▶ _What you have to do_: Reproduce every item below line for line, changing nothing.

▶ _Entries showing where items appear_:
↓
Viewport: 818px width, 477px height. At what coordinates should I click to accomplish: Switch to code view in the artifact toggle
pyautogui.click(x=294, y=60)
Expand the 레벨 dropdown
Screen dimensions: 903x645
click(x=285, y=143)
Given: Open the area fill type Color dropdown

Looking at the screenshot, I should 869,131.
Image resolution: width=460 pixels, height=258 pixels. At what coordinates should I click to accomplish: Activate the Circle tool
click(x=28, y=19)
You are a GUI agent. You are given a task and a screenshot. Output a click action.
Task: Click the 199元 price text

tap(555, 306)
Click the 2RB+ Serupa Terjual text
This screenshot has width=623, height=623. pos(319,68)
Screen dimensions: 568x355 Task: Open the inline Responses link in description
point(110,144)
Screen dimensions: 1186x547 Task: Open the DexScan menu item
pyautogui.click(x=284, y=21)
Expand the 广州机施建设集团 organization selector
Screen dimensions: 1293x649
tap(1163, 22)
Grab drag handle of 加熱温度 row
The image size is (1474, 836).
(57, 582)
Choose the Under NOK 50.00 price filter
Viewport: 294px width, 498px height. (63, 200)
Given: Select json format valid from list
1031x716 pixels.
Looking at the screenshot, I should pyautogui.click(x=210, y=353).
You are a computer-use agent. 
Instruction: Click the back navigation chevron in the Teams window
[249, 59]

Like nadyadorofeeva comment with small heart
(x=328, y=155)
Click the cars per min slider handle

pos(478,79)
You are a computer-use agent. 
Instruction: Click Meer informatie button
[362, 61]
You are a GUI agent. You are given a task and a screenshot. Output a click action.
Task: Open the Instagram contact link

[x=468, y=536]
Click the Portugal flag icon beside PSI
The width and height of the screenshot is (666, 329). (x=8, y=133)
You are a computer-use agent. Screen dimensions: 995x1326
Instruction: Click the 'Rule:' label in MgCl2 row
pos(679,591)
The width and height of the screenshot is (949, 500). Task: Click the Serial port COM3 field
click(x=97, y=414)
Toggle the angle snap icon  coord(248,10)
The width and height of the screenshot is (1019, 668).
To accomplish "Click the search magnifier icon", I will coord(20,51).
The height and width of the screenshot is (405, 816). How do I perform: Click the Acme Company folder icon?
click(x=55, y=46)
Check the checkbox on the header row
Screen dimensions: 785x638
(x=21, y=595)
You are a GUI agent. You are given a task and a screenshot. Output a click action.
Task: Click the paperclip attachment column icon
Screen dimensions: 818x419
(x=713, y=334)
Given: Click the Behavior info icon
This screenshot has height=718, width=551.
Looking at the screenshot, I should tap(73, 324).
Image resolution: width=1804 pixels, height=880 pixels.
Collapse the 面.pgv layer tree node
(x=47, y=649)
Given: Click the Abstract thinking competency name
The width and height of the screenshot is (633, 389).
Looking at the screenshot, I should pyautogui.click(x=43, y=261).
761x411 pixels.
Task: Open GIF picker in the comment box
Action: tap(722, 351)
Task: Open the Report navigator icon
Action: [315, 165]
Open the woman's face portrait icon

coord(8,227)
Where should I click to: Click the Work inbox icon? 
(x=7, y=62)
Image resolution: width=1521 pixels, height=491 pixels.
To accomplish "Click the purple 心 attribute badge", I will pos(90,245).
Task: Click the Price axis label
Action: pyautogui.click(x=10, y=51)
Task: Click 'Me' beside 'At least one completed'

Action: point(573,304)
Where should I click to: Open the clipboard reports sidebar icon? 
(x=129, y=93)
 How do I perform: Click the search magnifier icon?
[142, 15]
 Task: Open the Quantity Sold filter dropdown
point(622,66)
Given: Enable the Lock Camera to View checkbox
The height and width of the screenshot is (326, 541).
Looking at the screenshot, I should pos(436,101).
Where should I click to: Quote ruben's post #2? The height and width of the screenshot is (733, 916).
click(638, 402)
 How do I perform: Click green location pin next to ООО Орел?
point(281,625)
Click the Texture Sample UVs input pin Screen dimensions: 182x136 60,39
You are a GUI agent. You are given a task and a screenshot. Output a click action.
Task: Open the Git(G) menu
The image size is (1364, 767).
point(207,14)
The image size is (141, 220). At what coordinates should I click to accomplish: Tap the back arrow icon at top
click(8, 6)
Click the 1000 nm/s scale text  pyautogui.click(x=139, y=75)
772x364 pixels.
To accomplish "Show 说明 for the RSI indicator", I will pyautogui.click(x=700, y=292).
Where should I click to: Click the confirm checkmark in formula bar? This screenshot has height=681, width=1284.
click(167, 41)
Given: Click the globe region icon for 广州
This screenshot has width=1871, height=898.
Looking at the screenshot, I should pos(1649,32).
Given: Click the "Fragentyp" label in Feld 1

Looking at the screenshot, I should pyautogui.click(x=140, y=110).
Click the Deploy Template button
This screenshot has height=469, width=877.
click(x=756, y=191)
↑
▶ _Answer below_:
Viewport: 818px width, 477px height. At what coordinates should I click to accomplish: Switch to code view in the artifact toggle
pyautogui.click(x=294, y=60)
Expand the 레벨 dropdown
Screen dimensions: 903x645
click(x=285, y=143)
Given: Open the area fill type Color dropdown

Looking at the screenshot, I should 869,131.
Image resolution: width=460 pixels, height=258 pixels. At what coordinates should I click to accomplish: Activate the Circle tool
click(x=28, y=19)
You are a GUI agent. You are given a task and a screenshot. Output a click action.
Task: Click the 199元 price text

tap(555, 306)
Click the 2RB+ Serupa Terjual text
This screenshot has width=623, height=623. pos(319,68)
Screen dimensions: 568x355 Task: Open the inline Responses link in description
point(110,144)
Screen dimensions: 1186x547 Task: Open the DexScan menu item
pyautogui.click(x=284, y=21)
Expand the 广州机施建设集团 organization selector
Screen dimensions: 1293x649
tap(1163, 22)
Grab drag handle of 加熱温度 row
The image size is (1474, 836).
(57, 582)
Choose the Under NOK 50.00 price filter
Viewport: 294px width, 498px height. (63, 200)
Given: Select json format valid from list
1031x716 pixels.
Looking at the screenshot, I should pyautogui.click(x=210, y=353).
You are a computer-use agent. 
Instruction: Click the back navigation chevron in the Teams window
[249, 59]

Like nadyadorofeeva comment with small heart
(x=328, y=155)
Click the cars per min slider handle

pos(478,79)
You are a computer-use agent. 
Instruction: Click Meer informatie button
[362, 61]
You are a GUI agent. You are given a task and a screenshot. Output a click action.
Task: Open the Instagram contact link

[x=468, y=536]
Click the Portugal flag icon beside PSI
The width and height of the screenshot is (666, 329). (x=8, y=133)
You are a computer-use agent. Screen dimensions: 995x1326
Instruction: Click the 'Rule:' label in MgCl2 row
pos(679,591)
The width and height of the screenshot is (949, 500). Task: Click the Serial port COM3 field
click(x=97, y=414)
Toggle the angle snap icon  coord(248,10)
The width and height of the screenshot is (1019, 668).
To accomplish "Click the search magnifier icon", I will coord(20,51).
The height and width of the screenshot is (405, 816). How do I perform: Click the Acme Company folder icon?
click(x=55, y=46)
Check the checkbox on the header row
Screen dimensions: 785x638
(x=21, y=595)
You are a GUI agent. You are given a task and a screenshot. Output a click action.
Task: Click the paperclip attachment column icon
Screen dimensions: 818x419
(x=713, y=334)
Given: Click the Behavior info icon
This screenshot has height=718, width=551.
Looking at the screenshot, I should tap(73, 324).
Image resolution: width=1804 pixels, height=880 pixels.
Collapse the 面.pgv layer tree node
(x=47, y=649)
Given: Click the Abstract thinking competency name
The width and height of the screenshot is (633, 389).
Looking at the screenshot, I should pyautogui.click(x=43, y=261).
761x411 pixels.
Task: Open GIF picker in the comment box
Action: tap(722, 351)
Task: Open the Report navigator icon
Action: [315, 165]
Open the woman's face portrait icon

coord(8,227)
Where should I click to: Click the Work inbox icon? 
(x=7, y=62)
Image resolution: width=1521 pixels, height=491 pixels.
To accomplish "Click the purple 心 attribute badge", I will pos(90,245).
Task: Click the Price axis label
Action: pyautogui.click(x=10, y=51)
Task: Click 'Me' beside 'At least one completed'

Action: point(573,304)
Where should I click to: Open the clipboard reports sidebar icon? 
(x=129, y=93)
 How do I perform: Click the search magnifier icon?
[142, 15]
 Task: Open the Quantity Sold filter dropdown
point(622,66)
Given: Enable the Lock Camera to View checkbox
The height and width of the screenshot is (326, 541).
Looking at the screenshot, I should pos(436,101).
Where should I click to: Quote ruben's post #2? The height and width of the screenshot is (733, 916).
click(638, 402)
 How do I perform: Click green location pin next to ООО Орел?
point(281,625)
Click the Texture Sample UVs input pin Screen dimensions: 182x136 60,39
You are a GUI agent. You are given a task and a screenshot. Output a click action.
Task: Open the Git(G) menu
The image size is (1364, 767).
point(207,14)
The image size is (141, 220). At what coordinates should I click to accomplish: Tap the back arrow icon at top
click(8, 6)
Click the 1000 nm/s scale text  pyautogui.click(x=139, y=75)
772x364 pixels.
To accomplish "Show 说明 for the RSI indicator", I will pyautogui.click(x=700, y=292).
Where should I click to: Click the confirm checkmark in formula bar? This screenshot has height=681, width=1284.
click(167, 41)
Given: Click the globe region icon for 广州
This screenshot has width=1871, height=898.
Looking at the screenshot, I should pos(1649,32).
Given: Click the "Fragentyp" label in Feld 1

Looking at the screenshot, I should pyautogui.click(x=140, y=110).
Click the Deploy Template button
This screenshot has height=469, width=877.
click(x=756, y=191)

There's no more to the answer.